Are Bikes Bad for Business?

The Hornby separated bike lane is still a week away from being approved by city council, but the lane is generating lots of controversy already. The local business community is campaigning against the bike lane warning the loss of car capacity and parking will hurt businesses. It is difficult to take their warnings seriously when they also said the same thing about the Burrard Bridge and Dunsmuir bike lanes, and the sky hasn’t fallen.

It is surprising and disappointing to hear that a lot of business owners still think catering to cars is a necessary ingredient for success, especially within downtown Vancouver. Most people who live and work downtown don’t use a car – they walk, take public transit and cycle (as was shown in a recent survey). Downtown Vancouver has thrived because it has created a dense neighbourhood that can be accessed without a car. “According to a 2007 study Vancouver has, since 1997, seen its population increase by 27 per cent, and jobs by 18 per cent, yet 10 per cent fewer cars are entering the city than a decade ago. Pedestrian trips have risen by 44 per cent, cycling by 180 per cent, and transit use by 50 per cent.” (Divided they Ride).

In fairness, not all businesses are opposed to increased cycling infrastructure. The VACC has started a new Business for Bikes program to help businesses reach out to cyclists. Gordon Price has been doing a series of posts on Bikes and Business (more here.) illustrating the positive economics of cycling, which I highly recommend reading. There is also a piece in the Vancouver Sun on Bikes vs. cars: Who pays their fair share? to blunt arguments that cyclists should be paying more to have bike lanes.

Cyclist Slap Down SignLuckily, it looks like the bike lane on Hornby will be approved despite the opposition of some businesses. I’m really happy Vancouver has a mayor and city council that is willing to push forward with change. The same can’t be said for Winnipeg where Mayor Katz is cancelling bike routes. Winnipeg is a car-dependent city, and that is unlikely to change anytime soon. The car-dependent culture and lack of cycling infrastructure are the biggest reasons keeping me from moving back. When I was in Winnipeg in July, I walked down Wolesely, a quiet residential street that is also a bike route. There were signs reminding cyclists to share the road, but nothing reminding cars. The few cyclists we did see were biking on sidewalks, not the street – which tells you how safe it is to ride down bike routes in Winnipeg. Compared to Vancouver, traffic congestion in Winnipeg is much worse and their downtown has been in a sad state for decades.

Maybe the solution is to build elevated tracks in the sky and let people bike in enclosed bubbles, as proposed by Shweeb. Like all personal rapid transit projects envisioned before, it is fascinating but likely doomed to failure. It is difficult to build incrementally in a way that even the first iterations are convenient to lots of people. Not everyone wants to travel in isolated pods. And special to Shweeb, not everyone wants to get into a pod smelling like some other sweaty cyclist.
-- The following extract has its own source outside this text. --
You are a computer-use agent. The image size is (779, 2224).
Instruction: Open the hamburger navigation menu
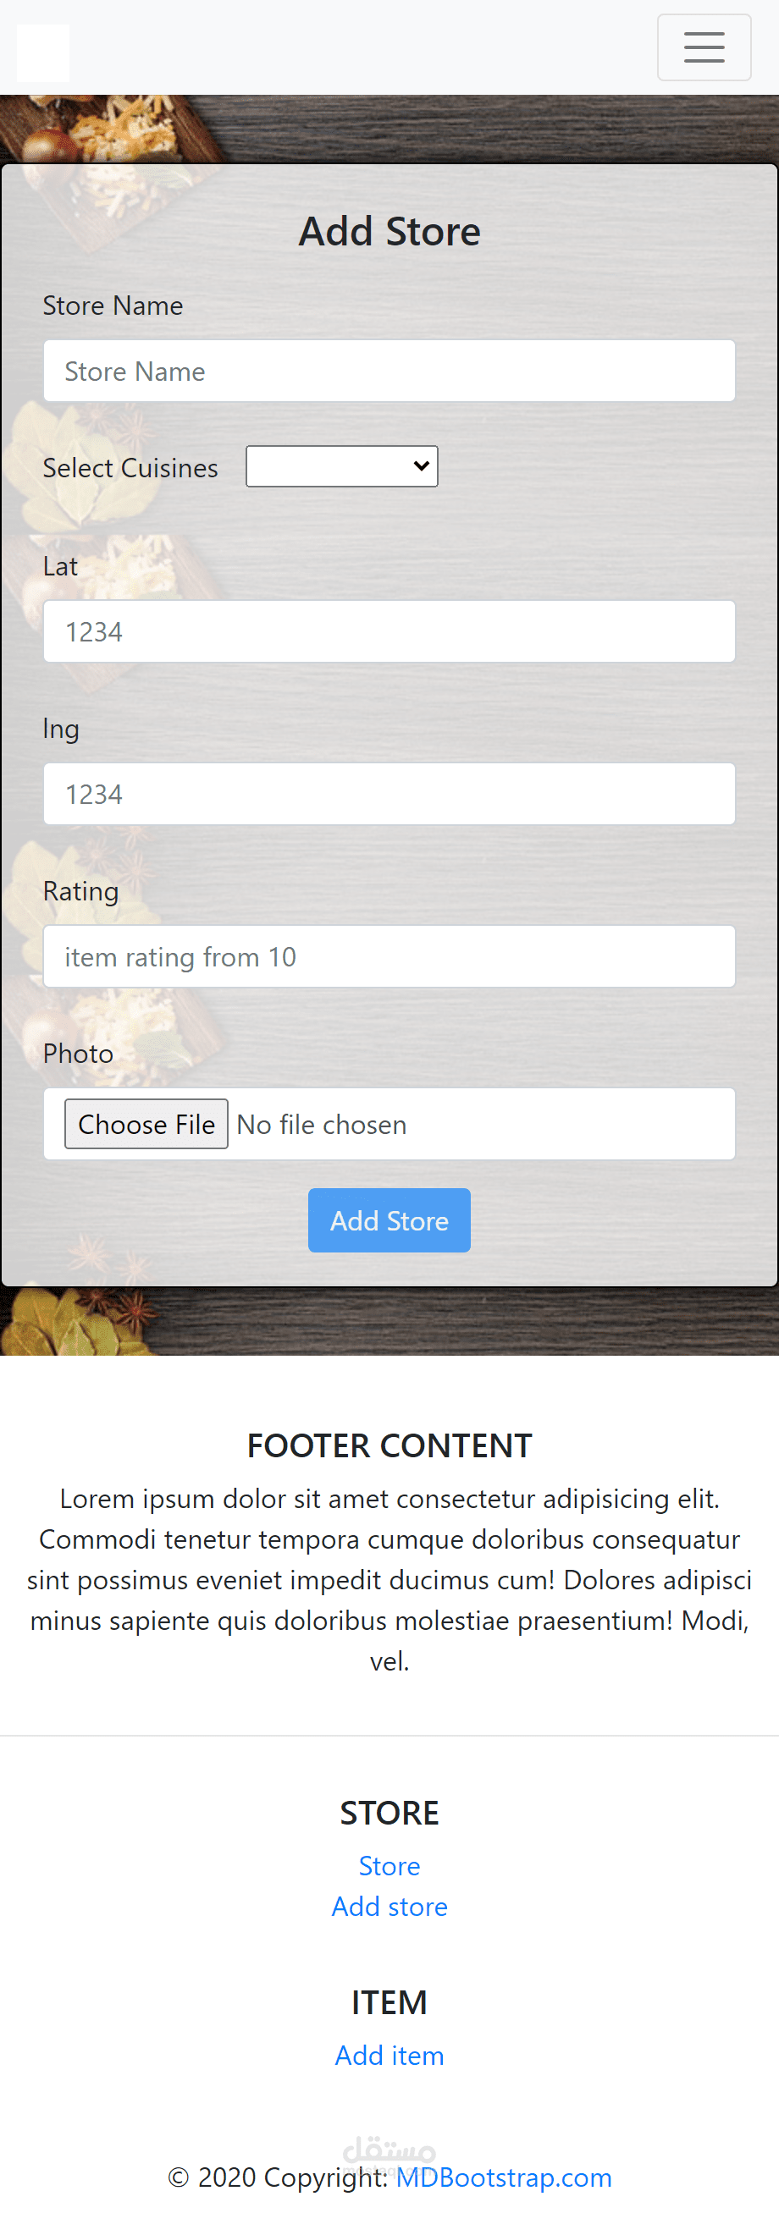[x=704, y=47]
  1. Here in St Catharines, Ontario, we had a road that went from four lanes, down to two, with a centre turning lane and bike lanes on both sides.
    Owner of a Canadian Tire complained, claiming he **may** lose business as traffic was backed up and people **may** go else where. Here is a video I took of the morning rush hour:

    The bike lanes were removed and sharrows added. A cyclist was recently charged $60 for riding on the sidewalk along here: (

    Doesn’t end there, business owners on another road complained about the loss of parking for a bike lane. Council desided to add sharrows instead of a bike lane. This road is wide enough to have both a bike land AND on-street parking.

    It’s not only businesses that win over council here, a resident on another street complained about the cities plan to add a bike lane, as residents would no longer be able to park their cars on the road (despite all homes have a driveway).


    • Car-dependent cities seem to have a tough time introducing bike infrastructure because it is both businesses and residents who fear having their commute worsen. Ironically, these are the cities that generally have the worst traffic problems and could probably benefit the most from people switching to bikes. It is cities with good public transit and dense walkable neighbourhoods that are able to introduce bike infrastructure with less opposition because less people are reliant on their car. We’re lucky in Vancouver that the suburbs are separate cities because that is where most of the opposition is coming form, but they don’t vote for our city council.


  2. Hey Chris, thanks for all the links to more info on bikes and businesses – lots of good stuff for me to research! Sad to hear about Winnipeg … glad I am living here, not there!